What to do: Print the passage from the article below on the altered climate reports, beginning at the words "The Times reported" and ending after the words "said the daily.".

Text block:

Two senior US lawmakers called for a congressional probe into charges the White House altered government documents to cast doubt on the generally-accepted scientific consensus about the causes and effects of global warming.
Representative Henry Waxman and Senator John Kerry asked the General Accountability Office (GAO) -- Congress' investigative arm -- to look into a recent whistleblower report that a former oil industry lobbyist altered government reports on global warming.
The allegations were reported Wednesday in the New York Times.
"We request that the Government Accountability Office investigate the extent to which White House officials and political appointees at federal agencies have interfered with federally funded science on global warming," said Kerry and Waxman.
"Unfortunately, the incidents reported by the Times are simply the latest in a pattern of interference with climate science by the Bush Administration," the Democratic lawmakers said.
The Times reported that a White House official with no scientific training edited government climate reports to play down the links between greenhouse gas emissions and global warming, according to internal documents obtained by the daily.
Philip Cooney, chief of staff for the White House Council on Environmental Quality, allegedly subtly altered documents, adding qualifiers like "significant and fundamental" before the word "uncertainties" to give the impression of considerable doubt about the findings.
On one document, Cooney added the work "extremely" to the sentence: "The attribution of the causes of biological and ecological changes to climate change or variability is extremely difficult."
The alterations Cooney made on drafts of several reports issued in 2002 and 2003 often appeared in the final reports, said the daily.
Cooney is a lawyer with a bachelor's degree in economics and lacks scientific training, the daily said.
Before working at the White House in 2001, he was a lobbyist at the American Petroleum Institute and led the oil industry's fight against limits on greenhouse gases, according to the Times report.
Rick Piltz, who resigned in March as a senior associate in the office that coordinates government climate research, said in a memorandum sent to top US officials last week that editing of scientific reports tainted official efforts to establish the causes of climate change.
"Each administration has a policy position on climate change," Piltz wrote, according to The New York Times. "But I have not seen a situation like the one that has developed under this administration during the past four years, in which politicization by the White House has fed back directly into the science program in such a way as to undermine the credibility and integrity of the program."

Data provided:

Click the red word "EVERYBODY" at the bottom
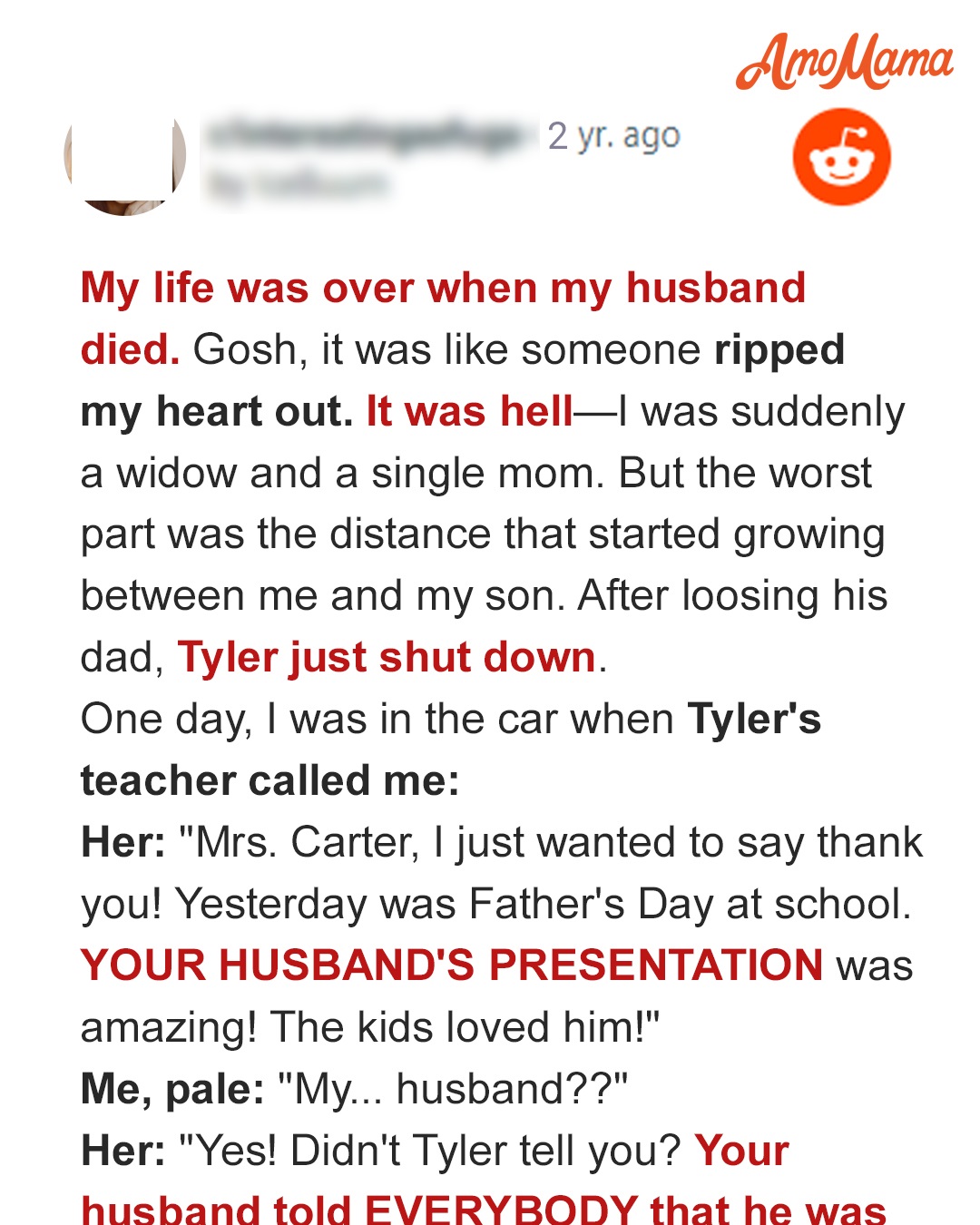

Exercise answer:
The Times reported that a White House official with no scientific training edited government climate reports to play down the links between greenhouse gas emissions and global warming, according to internal documents obtained by the daily.
Philip Cooney, chief of staff for the White House Council on Environmental Quality, allegedly subtly altered documents, adding qualifiers like "significant and fundamental" before the word "uncertainties" to give the impression of considerable doubt about the findings.
On one document, Cooney added the work "extremely" to the sentence: "The attribution of the causes of biological and ecological changes to climate change or variability is extremely difficult."
The alterations Cooney made on drafts of several reports issued in 2002 and 2003 often appeared in the final reports, said the daily.